Serpas True Food closed Thursday, July 15, after 12 years on the edge of Auburn Avenue in the Old Fourth Ward. According to social media posts, chef-owner Scott Serpas was unable to reach an agreement on the renewal of the lease with the landlord for the Cajun-American restaurant.
A native of southern Louisiana, Serpas opened his eponymous restaurant in 2009 inside a warehouse space at the corner of Auburn Avenue and Irwin Street in the Studioplex complex. Its opening came approximately three years prior to the opening of the first portion of the Eastside Beltline and the rapid development along the trail that was soon to follow, including a $300 million overall of the former Sears, Roebuck & Co. building into Ponce City Market.

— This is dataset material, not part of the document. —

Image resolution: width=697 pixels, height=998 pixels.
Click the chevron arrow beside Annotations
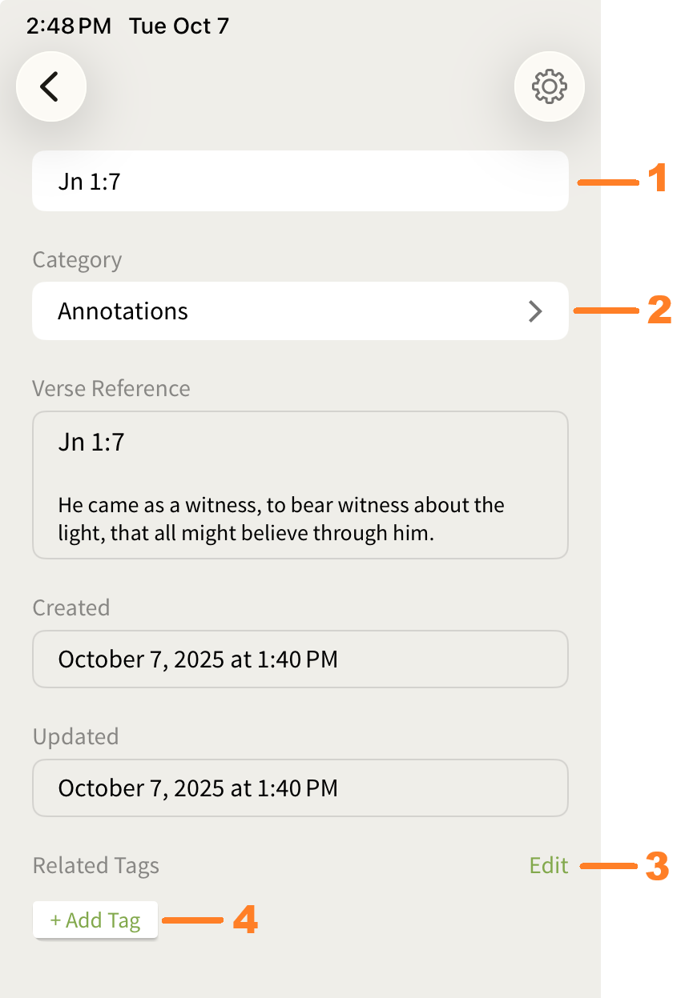535,311
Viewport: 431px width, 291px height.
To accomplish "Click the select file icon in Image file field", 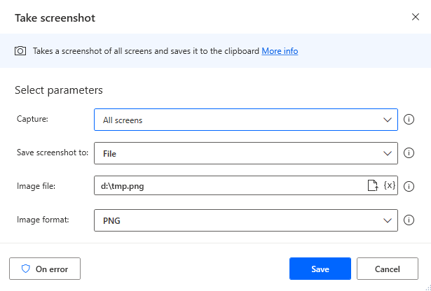I will click(374, 185).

In a 2018 Restaurant Informer interview, Serpas says his rent was locked in when he acquired the space in 2008. Since then, the popularity of the Eastside trail has only increased and dozens of restaurants and Krog Street Market have opened within a quarter-mile of the restaurant, increasing competition, and ultimately rents in the area.

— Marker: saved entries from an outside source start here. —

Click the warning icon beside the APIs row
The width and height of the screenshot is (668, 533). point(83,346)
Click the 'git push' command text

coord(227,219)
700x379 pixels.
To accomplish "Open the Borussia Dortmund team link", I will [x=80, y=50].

A similar scenario faced chef Guy Wong (Ruby Chow’s, Ton Ton Ramen) in 2018 when he also could not come to an agreement on the lease for his pioneering Old Fourth Ward restaurant Miso Izakaya less than half a mile away. In 2016, chef Jay Swift closed his seminal restaurant, 4th & Swift, citing a drop in sales following the openings of neighboring Ponce City Market across the street and Inman Quarter a little over a mile south off the Eastside Beltline.

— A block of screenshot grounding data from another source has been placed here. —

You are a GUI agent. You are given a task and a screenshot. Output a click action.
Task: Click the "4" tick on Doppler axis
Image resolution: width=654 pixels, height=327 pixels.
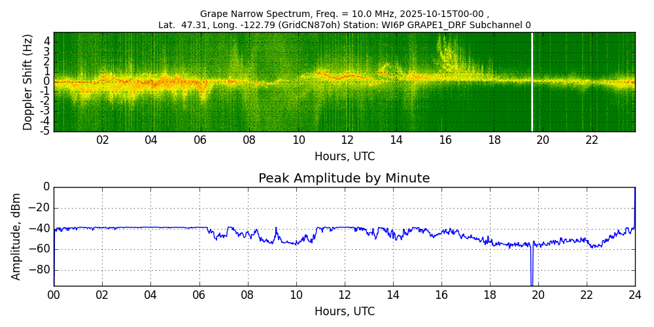coord(47,41)
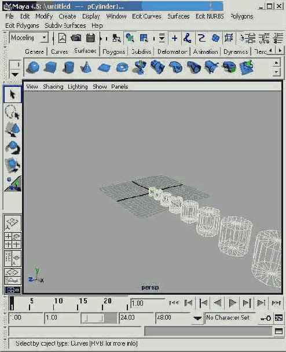Screen dimensions: 286x352
Task: Open the Modeling menu set dropdown
Action: tap(29, 38)
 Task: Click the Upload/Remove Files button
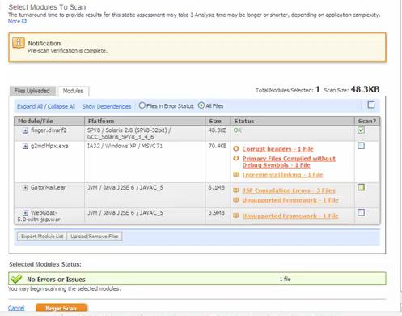coord(95,237)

According to a September 2020 restaurant review by the AJC, Serpas closed during the first three months of the pandemic, reopening for takeout and delivery in June last year. The dining room, which normally seats 160 people, reopened last August, but at limited capacity.
The chef’s other restaurant, Dixie Q, remains open in Brookhaven.
Eater reached out to Serpas True Food on Thursday evening for comment on the closure.